With the prices of Australia's major commodity exports - coal and iron ore -- trending lower this year, let's all spend a minute silence and pray that yesterday's report of a massive slump in exports - down 8.0% in the month of April - was indeed an aberration caused by Cyclone Debbie that should correct in the coming months.
According to Factset data, iron ore prices have fallen by 31.2% this year to date while that of coking coal is down 37.1%.
Not only this, we learned from the National Accounts that exports accounted for the biggest subtraction (0.4 percentage points) to Australia's first quarter GDP growth of 0.3%.
While the weakness of the A$ -- A$/US$ down by 2.5% from its 2017 high; A$ TWI down 4.0% from 2017 high -- should help provide support, much also depends on growth in the economies of our major export markets.
While concerns remain for China - which accounts for roughly 34% of Australia's total exports - its economy should grow in line with the Politburo's 6.5% target this year, in the words of the RBA, "supported by increased spending on infrastructure and property construction..."
However, the latest news out of Japan - Australia's second biggest export market where about 15% of the country's products and services are shipped - provide cause for concern for Australian exporters.

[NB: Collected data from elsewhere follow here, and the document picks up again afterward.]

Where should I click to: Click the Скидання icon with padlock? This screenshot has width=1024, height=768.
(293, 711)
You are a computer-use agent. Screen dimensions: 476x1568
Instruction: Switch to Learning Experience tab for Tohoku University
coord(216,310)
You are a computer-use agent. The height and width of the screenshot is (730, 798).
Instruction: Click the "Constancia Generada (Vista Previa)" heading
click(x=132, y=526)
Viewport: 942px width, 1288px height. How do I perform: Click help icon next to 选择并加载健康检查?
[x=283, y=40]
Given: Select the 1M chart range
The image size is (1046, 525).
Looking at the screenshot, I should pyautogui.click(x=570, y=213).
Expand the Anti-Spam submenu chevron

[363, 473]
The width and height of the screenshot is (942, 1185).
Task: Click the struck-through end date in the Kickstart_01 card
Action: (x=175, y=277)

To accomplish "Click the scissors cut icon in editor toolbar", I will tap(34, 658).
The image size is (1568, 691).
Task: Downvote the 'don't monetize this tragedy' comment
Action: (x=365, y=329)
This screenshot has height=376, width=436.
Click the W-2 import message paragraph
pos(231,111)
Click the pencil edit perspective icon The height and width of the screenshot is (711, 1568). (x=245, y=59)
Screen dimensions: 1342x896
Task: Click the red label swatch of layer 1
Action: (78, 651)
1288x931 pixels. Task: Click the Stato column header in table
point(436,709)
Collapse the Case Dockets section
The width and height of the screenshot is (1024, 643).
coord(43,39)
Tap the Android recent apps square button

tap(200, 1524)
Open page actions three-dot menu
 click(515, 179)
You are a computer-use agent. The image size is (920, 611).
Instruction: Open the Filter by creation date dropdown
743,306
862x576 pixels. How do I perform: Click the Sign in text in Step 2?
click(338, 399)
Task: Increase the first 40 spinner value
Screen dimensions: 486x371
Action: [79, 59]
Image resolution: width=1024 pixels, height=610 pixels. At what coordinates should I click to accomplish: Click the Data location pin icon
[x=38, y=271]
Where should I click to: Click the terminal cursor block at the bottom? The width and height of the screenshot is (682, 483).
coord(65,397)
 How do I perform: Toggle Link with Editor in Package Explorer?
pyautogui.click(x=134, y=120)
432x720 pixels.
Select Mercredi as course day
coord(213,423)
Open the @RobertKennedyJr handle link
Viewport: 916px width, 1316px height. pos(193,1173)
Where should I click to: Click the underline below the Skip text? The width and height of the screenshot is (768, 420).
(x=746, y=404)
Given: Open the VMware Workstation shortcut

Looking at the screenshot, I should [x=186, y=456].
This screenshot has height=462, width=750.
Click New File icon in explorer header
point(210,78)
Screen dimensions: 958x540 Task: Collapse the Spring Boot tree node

Japan's GDP grew by 0.3% in the March quarter, unchanged from the December 2016 quarter but sharply lower than the preliminary estimate of a 0.5% quarterly growth rate. This took the economy's annualised growth rate down to 1.0% less than half the initial estimate of a roaring 2.2% increase and slower than the 1.2% in the final quarter of last year. What is more, it disappointed market expectations for an upward revision to 2.4%.
While Japan's economy continues to benefit from stronger global growth - net exports contributed 0.1 percentage points to first quarter GDP growth - household consumption remains sluggish - revised lower to show growth of 0.3% in the March quarter from 0.4% in the preliminary estimate.
This is because despite an improving labour market - the unemployment rate was at 2.8% in February, March and April from 3.0% in January and job vacancies have been on a steady uptrend since the start of 2017, real wages are going nowhere. Latest data showed that real wages in Japan showed no growth in the year to April after falling by 0.3% in the previous month.
This would be a concern for the Bank of Japan (BOJ) because weak wages growth translates to slower consumption that, in turn, puts downward pressure on inflation - headline 0.4% in the year to April; core at 0.3% -- and making it harder/longer for the Japanese central bank to hit its targeted 2.0% inflation rate.
This is why Bloomberg's report that the BOJ is "re-calibrating its communications to acknowledge it's thinking about how to handle a withdrawal from monetary stimulus" makes no sense.
For sure, the BOJ, like the Fed and the ECB and most other central banks engaged in non-conventional policies, wants to get their monetary policy settings back to normal. But unlike the Fed, Japan's economic fundamentals suggest that now is not yet the time.
More so given the financial markets' reaction to this "exit news". As Bloomberg printed, "Japan's currency advanced against all its Group-of-10 peers" and "The nation's two-year bond yield climbed as much as 2.5 basis points to minus 0.09 percent, the highest since February 2016".
Reactions that, if sustained, could derail the progress Japan's economy have made so far.